A rate limit is a hard ceiling placed by an API provider on the volume of requests or tokens a single client (identified by API key or organisation) can consume within a rolling time window — typically per minute (RPM / TPM) or per day. Calls that exceed the limit receive a 429 Too Many Requests response and must be retried after a delay.For LLM APIs, rate limits come in two flavours that compound each other: requests per minute (RPM) and tokens per minute (TPM). A single large prompt can exhaust your TPM budget even if you've only sent one request.
Why rate limits matter for AI coding agents in 2026
Coding agents are rate-limit-hostile by design. They issue many small, rapid calls — tool-use loops, parallel file reads, inline completions — and each call carries a prompt that may already be hundreds of tokens long before any code is attached. Under sustained agent load, TPM limits are typically the binding constraint, not RPM.
The compounding effect
A typical agent loop looks like: read file → build prompt (300–800 tokens of boilerplate + file content) → call the model → parse result → repeat. If the boilerplate is verbose, every iteration burns tokens it didn't need to. Hit the TPM ceiling and the whole loop stalls with exponential back-off, adding wall-clock latency that compounds across a session.Token reduction directly expands your effective rate-limit headroom: fewer tokens per call means more calls per minute before the ceiling is reached. See reducing AI coding agent token usage for concrete techniques.
Tier progression
Most providers (Anthropic, OpenAI, Google) offer tiered rate limits that scale with cumulative spend. New API keys start at conservative limits — often 40k–100k TPM — that are quickly saturated by an active agent. Staying within the lower tiers is manageable if and only if each call is lean; bloated prompts are what push teams to pay for higher tiers earlier than necessary.
Multi-agent and parallel tool use
When an orchestrator spawns parallel sub-agents — common in RAG pipelines that fan out to multiple retrieval calls simultaneously — each sub-agent draws from the same TPM bucket. Five agents each sending 10k-token prompts in parallel is a 50k-token burst. Without token discipline, parallel agents hit the ceiling on the first coordinated action.

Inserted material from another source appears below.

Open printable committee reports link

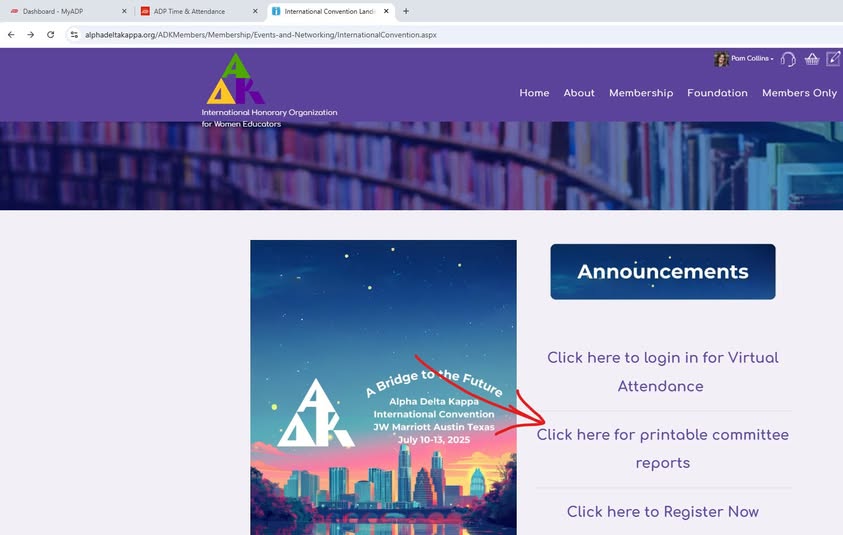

Model Context Protocol servers that proxy tool calls to LLM APIs introduce an extra layer: the MCP server's own outbound requests count against your quota. A poorly implemented MCP tool that sends the full tool-call transcript on every invocation multiplies your token spend — and your rate-limit exposure — with each hop.
Diagnosing a rate-limit problem
Check the response header. Providers return x-ratelimit-remaining-tokens (and equivalent headers) on every response. Log these.
Distinguish 429 from 503. A 429 is a rate limit; a 503 is a capacity error on the provider's side. Retry logic for both looks similar, but the root cause differs.
Profile prompt size, not just request count. Teams that only monitor RPM miss TPM exhaustion entirely. Profile the token count of each prompt at the agent level.
When rate limits are NOT the problem
Single-user, low-frequency usage. Interactive chat with occasional code questions rarely approaches TPM ceilings. Rate limits become a concern at agent-loop scale, not conversational scale.
Batch / async workloads. Most providers offer a batch API with higher throughput limits and lower per-token cost. If your use case tolerates minutes of latency, the batch path bypasses real-time rate limits entirely.
Self-hosted models. If you run Llama, Mistral, or a quantised open-weight model locally, there is no external rate limit — just GPU memory and inference throughput. Rate limits are a cloud-API constraint.